Cast thy bread upon the waters: for thou shalt find it after many days.

January 25, 2008 at 4:00 pm Leave a comment


Personally I’m not too sure about the meaning of Ecclesiastes 11:1, but it does bear an uncanny resemblance to how the suitcase got to Kotomi, so there.

…Yeah, I suppose I’m overdue for a “Theology in Animé” post. Bear with me as I proselytize, preach and otherwise annoy committed atheists, agnostics, people of other religions, and probably more than my fair share of Neo-Puritans with my gross misinterpretation and “cherrypicking” of select verses from the Book of Ecclesiastes. For those of you who are not wanting me to die in a fire, be stood on trial for heresy, blasphemy and something else or think of me asan idiot for finding meaning in something as shallow as this, please, read on.

I’m all too aware of the situation of religion in Japan.  For a long time, the Japanese were deeply religious, going so far as to invite Jesuit priests in the 15th century to learn about Christianity. And it took root, garnering a whole gaggle of converts, even a shogun believed. However, the Jesuit priests were chased out, Shinto and emperor worship was reinstated, and then came World War 2 and the atom bomb.

After that came rapid modernization, and Japan threw away it’s deep reverence for religion in order to succeed in the global economy.
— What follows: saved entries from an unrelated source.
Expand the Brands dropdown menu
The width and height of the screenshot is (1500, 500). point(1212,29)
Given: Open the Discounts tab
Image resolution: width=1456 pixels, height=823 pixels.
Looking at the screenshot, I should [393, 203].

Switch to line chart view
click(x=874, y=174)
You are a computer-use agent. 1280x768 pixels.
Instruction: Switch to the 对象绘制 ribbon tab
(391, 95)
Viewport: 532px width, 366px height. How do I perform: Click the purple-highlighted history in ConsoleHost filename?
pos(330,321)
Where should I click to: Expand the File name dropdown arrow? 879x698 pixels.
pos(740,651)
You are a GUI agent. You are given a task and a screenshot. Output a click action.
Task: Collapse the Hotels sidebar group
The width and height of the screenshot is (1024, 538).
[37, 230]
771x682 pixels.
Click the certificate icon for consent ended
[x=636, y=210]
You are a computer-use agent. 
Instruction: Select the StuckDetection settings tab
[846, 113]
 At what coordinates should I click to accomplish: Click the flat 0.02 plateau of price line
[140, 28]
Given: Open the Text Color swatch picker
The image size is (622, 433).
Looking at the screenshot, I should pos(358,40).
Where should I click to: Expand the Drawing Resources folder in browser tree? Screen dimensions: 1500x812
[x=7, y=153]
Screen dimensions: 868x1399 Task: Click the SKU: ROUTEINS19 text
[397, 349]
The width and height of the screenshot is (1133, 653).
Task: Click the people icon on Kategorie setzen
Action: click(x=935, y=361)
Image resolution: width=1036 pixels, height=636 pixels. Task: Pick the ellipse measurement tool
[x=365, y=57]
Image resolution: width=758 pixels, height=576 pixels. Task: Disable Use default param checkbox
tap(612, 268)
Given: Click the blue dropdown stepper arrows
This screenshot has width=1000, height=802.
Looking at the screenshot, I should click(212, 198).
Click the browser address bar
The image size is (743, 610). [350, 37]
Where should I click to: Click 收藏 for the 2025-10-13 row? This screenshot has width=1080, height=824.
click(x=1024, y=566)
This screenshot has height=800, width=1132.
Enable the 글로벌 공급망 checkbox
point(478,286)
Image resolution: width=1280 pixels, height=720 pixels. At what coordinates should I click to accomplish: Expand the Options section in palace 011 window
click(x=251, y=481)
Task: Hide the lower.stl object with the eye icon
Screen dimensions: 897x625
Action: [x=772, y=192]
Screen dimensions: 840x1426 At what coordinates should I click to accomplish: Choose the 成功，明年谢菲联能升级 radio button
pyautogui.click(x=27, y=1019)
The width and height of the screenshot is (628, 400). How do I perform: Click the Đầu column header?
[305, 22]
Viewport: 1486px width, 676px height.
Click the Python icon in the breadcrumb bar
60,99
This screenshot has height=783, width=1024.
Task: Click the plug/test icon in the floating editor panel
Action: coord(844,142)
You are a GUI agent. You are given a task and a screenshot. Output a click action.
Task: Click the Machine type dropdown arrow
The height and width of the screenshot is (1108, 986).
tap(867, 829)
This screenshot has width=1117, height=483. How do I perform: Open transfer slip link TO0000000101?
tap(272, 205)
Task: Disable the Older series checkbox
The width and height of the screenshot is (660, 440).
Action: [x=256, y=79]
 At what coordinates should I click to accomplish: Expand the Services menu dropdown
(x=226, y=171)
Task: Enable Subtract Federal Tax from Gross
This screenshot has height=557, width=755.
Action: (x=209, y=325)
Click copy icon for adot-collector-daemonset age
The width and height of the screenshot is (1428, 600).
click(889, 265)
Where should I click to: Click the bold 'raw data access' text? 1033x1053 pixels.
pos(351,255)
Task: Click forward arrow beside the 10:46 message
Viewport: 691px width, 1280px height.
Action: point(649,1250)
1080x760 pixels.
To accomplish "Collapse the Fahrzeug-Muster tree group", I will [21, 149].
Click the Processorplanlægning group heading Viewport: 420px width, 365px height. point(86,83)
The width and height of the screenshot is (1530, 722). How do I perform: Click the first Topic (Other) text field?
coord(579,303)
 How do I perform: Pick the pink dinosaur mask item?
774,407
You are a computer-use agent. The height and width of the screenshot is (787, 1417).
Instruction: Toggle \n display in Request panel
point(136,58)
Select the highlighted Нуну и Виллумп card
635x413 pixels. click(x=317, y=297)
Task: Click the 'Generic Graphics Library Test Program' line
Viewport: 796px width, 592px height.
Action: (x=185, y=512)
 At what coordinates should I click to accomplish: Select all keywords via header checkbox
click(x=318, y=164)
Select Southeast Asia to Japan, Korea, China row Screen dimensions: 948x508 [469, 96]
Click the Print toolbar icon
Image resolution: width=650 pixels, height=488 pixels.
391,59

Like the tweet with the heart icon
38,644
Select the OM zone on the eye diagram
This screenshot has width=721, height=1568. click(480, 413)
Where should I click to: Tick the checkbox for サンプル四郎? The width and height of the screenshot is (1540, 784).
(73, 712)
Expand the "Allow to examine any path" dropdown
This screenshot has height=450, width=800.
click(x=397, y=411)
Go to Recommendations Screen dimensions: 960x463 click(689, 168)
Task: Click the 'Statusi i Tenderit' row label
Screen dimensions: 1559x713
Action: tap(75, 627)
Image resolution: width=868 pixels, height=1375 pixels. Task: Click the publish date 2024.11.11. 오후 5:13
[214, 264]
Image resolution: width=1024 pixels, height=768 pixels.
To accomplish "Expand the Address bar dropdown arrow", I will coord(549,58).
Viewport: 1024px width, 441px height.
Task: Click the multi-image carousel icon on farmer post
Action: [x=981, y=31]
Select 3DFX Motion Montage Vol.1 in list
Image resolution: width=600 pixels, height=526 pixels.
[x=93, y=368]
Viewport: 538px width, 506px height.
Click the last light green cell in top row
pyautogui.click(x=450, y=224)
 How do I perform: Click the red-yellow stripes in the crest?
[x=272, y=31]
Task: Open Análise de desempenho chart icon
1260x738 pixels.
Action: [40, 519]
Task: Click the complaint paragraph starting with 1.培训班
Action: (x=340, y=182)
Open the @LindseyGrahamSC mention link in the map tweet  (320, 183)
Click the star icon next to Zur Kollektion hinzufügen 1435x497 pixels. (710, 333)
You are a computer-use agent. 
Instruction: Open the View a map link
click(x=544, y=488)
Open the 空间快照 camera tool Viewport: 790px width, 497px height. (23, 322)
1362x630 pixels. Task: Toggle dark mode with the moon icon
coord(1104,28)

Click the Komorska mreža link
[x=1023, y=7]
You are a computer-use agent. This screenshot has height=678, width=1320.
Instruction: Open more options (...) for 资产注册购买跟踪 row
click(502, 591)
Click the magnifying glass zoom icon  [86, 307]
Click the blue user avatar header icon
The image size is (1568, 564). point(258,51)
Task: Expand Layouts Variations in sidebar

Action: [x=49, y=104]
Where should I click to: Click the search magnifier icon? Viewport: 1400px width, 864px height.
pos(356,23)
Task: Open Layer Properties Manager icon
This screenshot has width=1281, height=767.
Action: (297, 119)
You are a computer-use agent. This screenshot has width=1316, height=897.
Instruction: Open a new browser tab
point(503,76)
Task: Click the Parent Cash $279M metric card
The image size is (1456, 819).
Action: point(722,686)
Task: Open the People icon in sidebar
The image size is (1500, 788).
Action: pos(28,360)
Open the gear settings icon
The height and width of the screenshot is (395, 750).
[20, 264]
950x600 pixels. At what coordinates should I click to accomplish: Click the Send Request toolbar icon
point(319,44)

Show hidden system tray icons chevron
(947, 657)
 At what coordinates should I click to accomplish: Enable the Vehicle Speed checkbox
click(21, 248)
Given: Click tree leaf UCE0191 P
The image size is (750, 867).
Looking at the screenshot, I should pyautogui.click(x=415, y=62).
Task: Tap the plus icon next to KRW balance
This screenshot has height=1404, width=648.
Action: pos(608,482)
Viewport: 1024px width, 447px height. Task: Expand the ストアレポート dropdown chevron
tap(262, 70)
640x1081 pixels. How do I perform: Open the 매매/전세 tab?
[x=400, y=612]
Today, most Japanese pay only lip service to Shinto, Buddhism, and many other religions, because they have replaced their deep reverence for religion with a love for money. The Japanese have become, almost overnight, a shallow and self-gratifying nation with little attention paid to religion.

Which is why I was pleasantly surprised (and rather suspicious) when I saw Kotomi’s parents allude to God for the beauty of this world, and to stretch it, String Theory and M-theory (I’m quite aware that they were quantum physicists, and yes I do have a copy of Stephen Hawking’s The Universe In A Nutshell. I’m also aware that the harps are an allusion to String Theory.).

And if that wasn’t crazy enough, what we have here is probably the only instance of an animé character praying. You heard me right, Christian Prayer, in animé. It’s a shocking development, I have to admit. I could go on and on about Christianity in animé, but this is about Kotomi and Clannad, not a general treatise about religion and Japan. I’m still mildly shocked.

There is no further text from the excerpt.